As difficult as it is I think it is brave and mature to deal with the reality of life events and how they can affect your family both emotionally and financially–And the sooner you have this conversation and put these plans into action the sooner you can have peace of mind and get on with the business of being a family!
It really is important to look at these tough subjects ahead of time. It definitely can be tough but it sounds like you’ve found some great support.
So true, we all will die and only G-d knows when our time is up. Nevertheless this is an awkward thing that most of us find a hard time talking about though we know we must.
I think this is a very important topic. I think it’s a great idea to plan a funeral, even when you’re still alive. My husband and I still have to do some thing regarding that!
oh man i was just talking about this with my stepmom this is a very hard topic. its good you guys are taking care of things now.
This is such an important post. While i totally do not like talking about these issues, it’s so important we discuss them now and especially for our children.
This is the toughest conversation but so important. When a loved one dies, you are too busy grieving to make these decisions and arrangements. My husband and I really need to have this conversation, and I need to have it with my parents, too!
This is one of those areas that you don’t realize how important it is until someone passes away. Even something simple as the persons wishes (my Grandfather hated flowers and when he passed away people put flowers in his casket so we had to remove them) from masses to cremation are so important.
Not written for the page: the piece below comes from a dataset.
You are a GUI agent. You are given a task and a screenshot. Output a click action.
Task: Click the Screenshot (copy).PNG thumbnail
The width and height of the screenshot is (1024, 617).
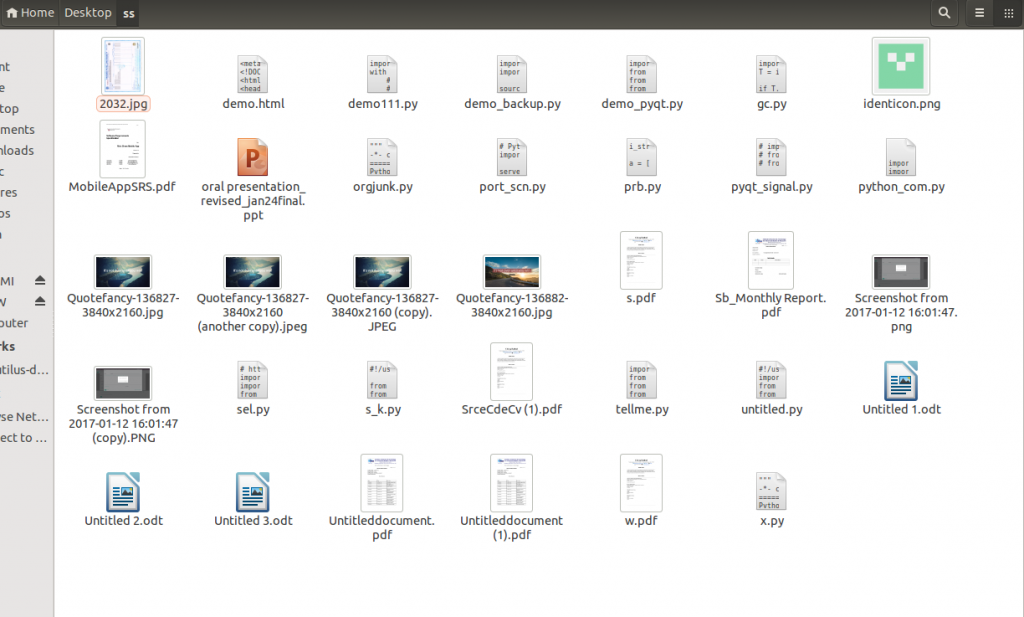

It definitely will be the hardest conversation anyone will ever have. But it is so important! We even discussed (my husband and I) about starting to pay off the funeral costs now so one of us isn’t stuck with such a huge expense (or worse case scenario are children) when they are still grieving. Such a great post and reminder!
This post was beautiful, love how your years together..but it also got me emotional. I have a hard time thinking about it, I do understand the importance of talking about these things with close loved ones BUT oh my is it difficult.
Although a very emotional topic for me because i have a uncurable disease and don’t know what tomorrow might bring, it’s important to discuss and make the those decisions before you need them.